毎年桜が満開の中で行われるG1レース、桜花賞。
牝馬三冠路線の第一弾である桜花賞は、阪神競馬場の向こう正面に見える満開の桜並木に見守られながらレースが行われる。
ダービーも有馬記念も華やかなレースだが桜に見守られながら行われることはなく、桜花賞独特な雰囲気が漂うレースであり、ワタシの好きなレースの一つである。
第57回(1997年)の桜花賞は生憎の雨であったが、二頭のライバル物語が誕生したレースとなった。
暮れの阪神3歳牝馬ステークス(G1)を制し、5戦4勝で最優秀賞3歳牝馬(当時の表記)に輝いたメジロドーベル。
圧倒的1番人気で臨んだチューリップ賞でまさかの3着に敗退し、この桜花賞は2番人気で出走。
その桜花賞で1番人気に支持されたのがキョウエイマーチである。
ここまで5戦4勝の成績で前走の報知杯4歳牝馬特別(現フィリーズレビュー)を危なげなく制し、桜花賞へと駒を進めてきた。
前日から降り続く雨の影響により不良馬場で行われた桜花賞、大外18番枠からスタートの松永幹夫騎乗のキョウエイマーチ。
ゲートが開くとすぐさま前方のポジションをキープし、逃げたミニスカートの2番手でレースを進める。
一方の吉田豊騎乗のメジロドーベルは16番枠からのスタートで、後ろから5頭目の後方待機策というレースプラン。
4コーナーで早くも先頭に立つキョウエイマーチ、対してメジロドーベルも3番手まで進出しており最後の直線で二頭の一騎打ちかと思われた。
2番手に上がったメジロドーベル、しかし残り150mでの4馬身差は一向に詰まらず、二頭が同じ脚色のままでキョウエイマーチが先頭でゴール。
4馬身差の2着でゴールのメジロドーベル、3着にホーネットピアスが入った。
内から逃げ粘るキョウエイマーチ、外から差してくるメジロドーベル!
という具合に実力が抜けた二頭のマッチレースで接戦になるか?
と思われたレース前のイメージは、不良馬場の影響もあってか二頭の差は詰まらずで4馬身差も開くという簡単なレース撮影となった。
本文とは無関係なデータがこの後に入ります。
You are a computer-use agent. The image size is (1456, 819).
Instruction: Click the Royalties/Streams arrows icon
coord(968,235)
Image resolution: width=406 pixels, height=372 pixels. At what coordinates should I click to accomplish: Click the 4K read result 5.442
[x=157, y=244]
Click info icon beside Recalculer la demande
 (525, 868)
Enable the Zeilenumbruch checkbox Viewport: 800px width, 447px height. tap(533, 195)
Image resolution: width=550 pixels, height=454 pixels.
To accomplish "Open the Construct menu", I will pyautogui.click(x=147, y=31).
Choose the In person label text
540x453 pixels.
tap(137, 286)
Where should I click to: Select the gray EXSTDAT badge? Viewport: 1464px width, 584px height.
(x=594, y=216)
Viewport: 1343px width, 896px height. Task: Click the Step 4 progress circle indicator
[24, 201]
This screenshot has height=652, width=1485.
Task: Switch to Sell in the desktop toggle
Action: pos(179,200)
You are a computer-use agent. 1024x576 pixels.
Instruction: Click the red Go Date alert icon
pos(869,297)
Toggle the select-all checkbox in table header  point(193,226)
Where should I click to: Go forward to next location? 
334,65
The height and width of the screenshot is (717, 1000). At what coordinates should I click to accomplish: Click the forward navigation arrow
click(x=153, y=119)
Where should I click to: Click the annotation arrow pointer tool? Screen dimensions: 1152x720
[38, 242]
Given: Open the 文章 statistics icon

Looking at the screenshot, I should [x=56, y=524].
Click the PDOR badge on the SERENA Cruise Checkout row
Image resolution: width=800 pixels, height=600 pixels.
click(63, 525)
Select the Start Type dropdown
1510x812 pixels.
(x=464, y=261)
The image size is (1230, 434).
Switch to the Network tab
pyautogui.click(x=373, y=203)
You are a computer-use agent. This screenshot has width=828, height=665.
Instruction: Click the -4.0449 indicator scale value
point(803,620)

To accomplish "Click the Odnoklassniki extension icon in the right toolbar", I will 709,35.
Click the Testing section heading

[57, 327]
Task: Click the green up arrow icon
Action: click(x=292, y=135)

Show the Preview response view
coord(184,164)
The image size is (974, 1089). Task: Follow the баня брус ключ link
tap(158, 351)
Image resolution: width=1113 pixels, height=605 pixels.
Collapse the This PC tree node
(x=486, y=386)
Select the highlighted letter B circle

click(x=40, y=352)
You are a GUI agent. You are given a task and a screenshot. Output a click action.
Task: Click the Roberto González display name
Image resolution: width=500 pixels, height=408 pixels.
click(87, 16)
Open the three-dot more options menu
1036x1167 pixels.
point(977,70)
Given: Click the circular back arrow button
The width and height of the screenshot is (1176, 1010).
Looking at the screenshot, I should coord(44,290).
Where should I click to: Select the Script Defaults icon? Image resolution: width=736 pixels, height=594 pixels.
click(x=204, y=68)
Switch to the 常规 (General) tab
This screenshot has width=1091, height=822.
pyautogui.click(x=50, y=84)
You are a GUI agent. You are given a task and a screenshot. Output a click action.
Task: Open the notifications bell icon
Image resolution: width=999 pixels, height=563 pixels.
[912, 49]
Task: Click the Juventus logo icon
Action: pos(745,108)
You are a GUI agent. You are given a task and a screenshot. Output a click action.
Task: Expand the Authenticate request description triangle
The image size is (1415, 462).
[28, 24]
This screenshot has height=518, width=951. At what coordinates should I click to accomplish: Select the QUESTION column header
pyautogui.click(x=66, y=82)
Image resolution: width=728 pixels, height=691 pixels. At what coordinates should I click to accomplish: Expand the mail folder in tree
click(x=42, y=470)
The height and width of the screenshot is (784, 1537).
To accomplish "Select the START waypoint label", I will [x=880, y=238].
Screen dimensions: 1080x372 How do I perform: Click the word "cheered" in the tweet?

しかしながら華やかなイメージが強い桜花賞も雨の中で行われたので、全体的に暗い感じの写真になってしまい残念な感じであった。
続くオークス(優駿牝馬)で1着となったメジロドーベル(キョウエイマーチは11着)、秋の三冠最終戦となる秋華賞でもメジロドーベルが早め先頭から桜花賞のように押し切ろうとするキョウエイマーチ(2着)を差し切って対戦成績を2勝1敗とし、JRA最優秀賞4歳牝馬(当時の表記)に輝いた。
桜花賞・オークスで1番人気のキョウエイマーチ(桜花賞1着)
秋華賞で1番人気のメジロドーベル(オークス&秋華賞1着)
という人気と実力を分け合った1997年の牝馬三冠路線ライバル物語であった。
春の桜花賞時点でこの二頭の能力がずば抜けていると判断し、この二頭の馬連1万円を1点のみ購入。
馬連16-18の払い戻し金510円は、馬券下手のワタシにとっては珍しく1点で的中した。
G1レースを一点買いして当てて、とても喜んだのを昨日のことのように思い出す。